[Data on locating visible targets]
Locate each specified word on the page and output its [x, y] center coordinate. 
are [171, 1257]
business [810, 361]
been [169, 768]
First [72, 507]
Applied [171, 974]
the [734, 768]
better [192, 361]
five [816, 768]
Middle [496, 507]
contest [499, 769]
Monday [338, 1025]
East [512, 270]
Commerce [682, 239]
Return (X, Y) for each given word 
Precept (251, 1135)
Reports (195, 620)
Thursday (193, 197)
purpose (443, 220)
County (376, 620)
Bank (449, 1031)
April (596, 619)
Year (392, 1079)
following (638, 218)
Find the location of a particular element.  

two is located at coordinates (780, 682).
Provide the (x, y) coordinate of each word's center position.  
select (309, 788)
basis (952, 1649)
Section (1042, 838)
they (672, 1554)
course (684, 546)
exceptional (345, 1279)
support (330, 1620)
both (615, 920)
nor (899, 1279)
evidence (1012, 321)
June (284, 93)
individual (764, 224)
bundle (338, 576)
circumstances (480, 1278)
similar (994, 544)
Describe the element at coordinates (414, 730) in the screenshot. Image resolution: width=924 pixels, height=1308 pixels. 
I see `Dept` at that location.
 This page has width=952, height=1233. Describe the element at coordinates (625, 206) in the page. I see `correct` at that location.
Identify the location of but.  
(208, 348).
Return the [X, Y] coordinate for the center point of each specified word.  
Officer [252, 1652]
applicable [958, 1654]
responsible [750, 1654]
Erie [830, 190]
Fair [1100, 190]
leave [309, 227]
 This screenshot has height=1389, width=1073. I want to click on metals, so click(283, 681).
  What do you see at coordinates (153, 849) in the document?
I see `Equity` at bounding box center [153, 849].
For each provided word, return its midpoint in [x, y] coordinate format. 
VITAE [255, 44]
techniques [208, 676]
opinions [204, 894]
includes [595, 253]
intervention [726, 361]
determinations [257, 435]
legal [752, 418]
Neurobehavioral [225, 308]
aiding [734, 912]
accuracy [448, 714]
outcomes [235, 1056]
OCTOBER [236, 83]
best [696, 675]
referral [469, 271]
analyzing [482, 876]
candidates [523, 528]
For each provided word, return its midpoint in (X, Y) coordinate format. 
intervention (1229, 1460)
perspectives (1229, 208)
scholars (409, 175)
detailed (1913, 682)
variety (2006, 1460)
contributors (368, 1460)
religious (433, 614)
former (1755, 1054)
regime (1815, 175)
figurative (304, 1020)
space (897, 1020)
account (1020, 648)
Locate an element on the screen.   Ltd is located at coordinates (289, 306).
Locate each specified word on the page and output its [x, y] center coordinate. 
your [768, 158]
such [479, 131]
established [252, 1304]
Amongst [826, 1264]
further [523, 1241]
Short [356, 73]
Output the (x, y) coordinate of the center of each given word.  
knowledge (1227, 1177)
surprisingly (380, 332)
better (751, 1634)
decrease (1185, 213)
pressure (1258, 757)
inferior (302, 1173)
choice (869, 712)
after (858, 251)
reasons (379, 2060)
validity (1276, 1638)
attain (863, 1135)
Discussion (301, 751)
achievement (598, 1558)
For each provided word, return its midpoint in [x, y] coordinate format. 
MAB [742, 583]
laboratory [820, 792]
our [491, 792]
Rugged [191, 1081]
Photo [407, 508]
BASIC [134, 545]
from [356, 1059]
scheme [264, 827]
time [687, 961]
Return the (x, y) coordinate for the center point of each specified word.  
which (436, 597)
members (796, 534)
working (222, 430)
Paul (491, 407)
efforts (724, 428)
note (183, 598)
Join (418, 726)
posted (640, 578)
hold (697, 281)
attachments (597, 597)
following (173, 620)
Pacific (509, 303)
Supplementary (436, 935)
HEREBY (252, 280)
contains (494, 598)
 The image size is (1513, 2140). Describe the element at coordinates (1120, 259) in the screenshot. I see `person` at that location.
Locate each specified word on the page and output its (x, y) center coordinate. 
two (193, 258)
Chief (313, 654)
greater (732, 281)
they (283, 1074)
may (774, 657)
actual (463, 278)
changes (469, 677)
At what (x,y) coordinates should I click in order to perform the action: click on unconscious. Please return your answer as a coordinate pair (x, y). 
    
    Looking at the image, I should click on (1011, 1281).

**WHAT IS REQUIRED:** Give every line of the items above as a Markdown table with two columns, Row and Line, where Row numbers each line in order. Leave out blank lines.

**TASK RESPONSE:**
| Row | Line |
|---|---|
| 1 | Locate each specified word on the page and output its [x, y] center coordinate.  |
| 2 | are [171, 1257] |
| 3 | business [810, 361] |
| 4 | been [169, 768] |
| 5 | First [72, 507] |
| 6 | Applied [171, 974] |
| 7 | the [734, 768] |
| 8 | better [192, 361] |
| 9 | five [816, 768] |
| 10 | Middle [496, 507] |
| 11 | contest [499, 769] |
| 12 | Monday [338, 1025] |
| 13 | East [512, 270] |
| 14 | Commerce [682, 239] |
| 15 | Return (X, Y) for each given word  |
| 16 | Precept (251, 1135) |
| 17 | Reports (195, 620) |
| 18 | Thursday (193, 197) |
| 19 | purpose (443, 220) |
| 20 | County (376, 620) |
| 21 | Bank (449, 1031) |
| 22 | April (596, 619) |
| 23 | Year (392, 1079) |
| 24 | following (638, 218) |
| 25 | Find the location of a particular element.   |
| 26 | two is located at coordinates (780, 682). |
| 27 | Provide the (x, y) coordinate of each word's center position.   |
| 28 | select (309, 788) |
| 29 | basis (952, 1649) |
| 30 | Section (1042, 838) |
| 31 | they (672, 1554) |
| 32 | course (684, 546) |
| 33 | exceptional (345, 1279) |
| 34 | support (330, 1620) |
| 35 | both (615, 920) |
| 36 | nor (899, 1279) |
| 37 | evidence (1012, 321) |
| 38 | June (284, 93) |
| 39 | individual (764, 224) |
| 40 | bundle (338, 576) |
| 41 | circumstances (480, 1278) |
| 42 | similar (994, 544) |
| 43 | Describe the element at coordinates (414, 730) in the screenshot. Image resolution: width=924 pixels, height=1308 pixels.  |
| 44 | I see `Dept` at that location. |
| 45 |  This page has width=952, height=1233. Describe the element at coordinates (625, 206) in the page. I see `correct` at that location. |
| 46 | Identify the location of but.   |
| 47 | (208, 348). |
| 48 | Return the [X, Y] coordinate for the center point of each specified word.   |
| 49 | Officer [252, 1652] |
| 50 | applicable [958, 1654] |
| 51 | responsible [750, 1654] |
| 52 | Erie [830, 190] |
| 53 | Fair [1100, 190] |
| 54 | leave [309, 227] |
| 55 |  This screenshot has height=1389, width=1073. I want to click on metals, so click(283, 681). |
| 56 |   What do you see at coordinates (153, 849) in the document? |
| 57 | I see `Equity` at bounding box center [153, 849]. |
| 58 | For each provided word, return its midpoint in [x, y] coordinate format.  |
| 59 | VITAE [255, 44] |
| 60 | techniques [208, 676] |
| 61 | opinions [204, 894] |
| 62 | includes [595, 253] |
| 63 | intervention [726, 361] |
| 64 | determinations [257, 435] |
| 65 | legal [752, 418] |
| 66 | Neurobehavioral [225, 308] |
| 67 | aiding [734, 912] |
| 68 | accuracy [448, 714] |
| 69 | outcomes [235, 1056] |
| 70 | OCTOBER [236, 83] |
| 71 | best [696, 675] |
| 72 | referral [469, 271] |
| 73 | analyzing [482, 876] |
| 74 | candidates [523, 528] |
| 75 | For each provided word, return its midpoint in (X, Y) coordinate format.  |
| 76 | intervention (1229, 1460) |
| 77 | perspectives (1229, 208) |
| 78 | scholars (409, 175) |
| 79 | detailed (1913, 682) |
| 80 | variety (2006, 1460) |
| 81 | contributors (368, 1460) |
| 82 | religious (433, 614) |
| 83 | former (1755, 1054) |
| 84 | regime (1815, 175) |
| 85 | figurative (304, 1020) |
| 86 | space (897, 1020) |
| 87 | account (1020, 648) |
| 88 | Locate an element on the screen.   Ltd is located at coordinates (289, 306). |
| 89 | Locate each specified word on the page and output its [x, y] center coordinate.  |
| 90 | your [768, 158] |
| 91 | such [479, 131] |
| 92 | established [252, 1304] |
| 93 | Amongst [826, 1264] |
| 94 | further [523, 1241] |
| 95 | Short [356, 73] |
| 96 | Output the (x, y) coordinate of the center of each given word.   |
| 97 | knowledge (1227, 1177) |
| 98 | surprisingly (380, 332) |
| 99 | better (751, 1634) |
| 100 | decrease (1185, 213) |
| 101 | pressure (1258, 757) |
| 102 | inferior (302, 1173) |
| 103 | choice (869, 712) |
| 104 | after (858, 251) |
| 105 | reasons (379, 2060) |
| 106 | validity (1276, 1638) |
| 107 | attain (863, 1135) |
| 108 | Discussion (301, 751) |
| 109 | achievement (598, 1558) |
| 110 | For each provided word, return its midpoint in [x, y] coordinate format.  |
| 111 | MAB [742, 583] |
| 112 | laboratory [820, 792] |
| 113 | our [491, 792] |
| 114 | Rugged [191, 1081] |
| 115 | Photo [407, 508] |
| 116 | BASIC [134, 545] |
| 117 | from [356, 1059] |
| 118 | scheme [264, 827] |
| 119 | time [687, 961] |
| 120 | Return the (x, y) coordinate for the center point of each specified word.   |
| 121 | which (436, 597) |
| 122 | members (796, 534) |
| 123 | working (222, 430) |
| 124 | Paul (491, 407) |
| 125 | efforts (724, 428) |
| 126 | note (183, 598) |
| 127 | Join (418, 726) |
| 128 | posted (640, 578) |
| 129 | hold (697, 281) |
| 130 | attachments (597, 597) |
| 131 | following (173, 620) |
| 132 | Pacific (509, 303) |
| 133 | Supplementary (436, 935) |
| 134 | HEREBY (252, 280) |
| 135 | contains (494, 598) |
| 136 |  The image size is (1513, 2140). Describe the element at coordinates (1120, 259) in the screenshot. I see `person` at that location. |
| 137 | Locate each specified word on the page and output its (x, y) center coordinate.  |
| 138 | two (193, 258) |
| 139 | Chief (313, 654) |
| 140 | greater (732, 281) |
| 141 | they (283, 1074) |
| 142 | may (774, 657) |
| 143 | actual (463, 278) |
| 144 | changes (469, 677) |
| 145 | At what (x,y) coordinates should I click in order to perform the action: click on unconscious. Please return your answer as a coordinate pair (x, y).  |
| 146 |     Looking at the image, I should click on (1011, 1281). |